Regardless of the ultimate successes or failures of Operation Warp Speed itself, this raises a fundamental ethical question about how the American government works. If a regulator is personally invested in the success of drug development, can he or she be objective in making regulatory decisions for ordinary people? This question is all the more relevant given the fact that COVID vaccines are some of the most lucrative pharmaceutical products in history.
In 2021, Pfizer’s COVID vaccine sales topped $36 billion and Moderna’s reached $17.7 billion. In 2022, these companies are forecast to reach a combined $51 billion in COVID vaccine sales. It is, of course, in the interests of Pfizer and Moderna to seek to maximize profits by bypassing clinical trials. This is how we would expect these companies to behave.
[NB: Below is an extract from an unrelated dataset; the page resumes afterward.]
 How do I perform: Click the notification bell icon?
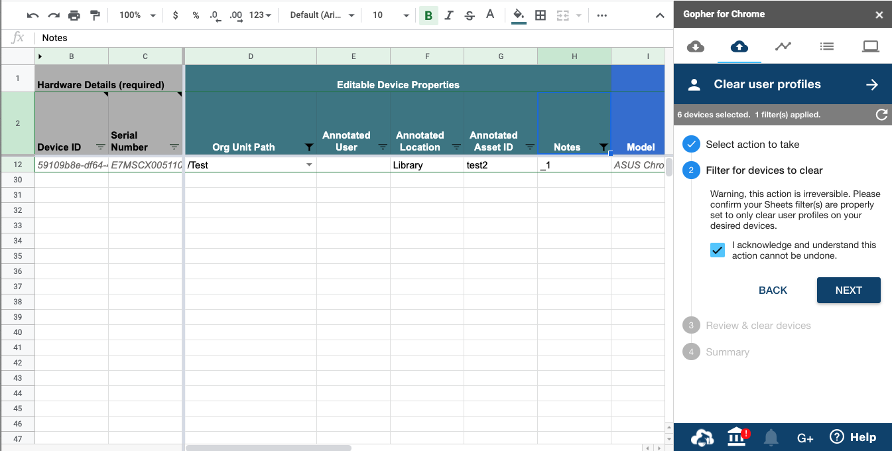pos(771,437)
It is the role of the FDA, however, to ensure that any product on the market is effective and safe.
As we learned during the opioid epidemic, a breakdown in the decision-making process at the FDA can have a profound impact on society as a whole. To watch the FDA actively promote a fifth COVID shot for Americans while almost every other country on Earth moves in the opposite direction is to notice that something fundamental remains broken at the agency. Apart from Canada, no other country in the world has approved mRNA shots for children under 5. The U.K. has banned COVID vaccines for healthy children under 12, and several European countries suspended Moderna’s vaccine for anyone under 30.
One recent analysis of adverse event data found that for every 22,000 to 30,000 previously uninfected adults ages 18-29 who get boosted, there will be only one COVID hospitalization prevented. Meanwhile, 18 to 98 serious adverse events will occur. Allowing vaccine manufacturers to forgo clinical trials is thus a negligent betrayal of consumers and taxpayers who continue to trust and rely on the FDA’s stamp of approval.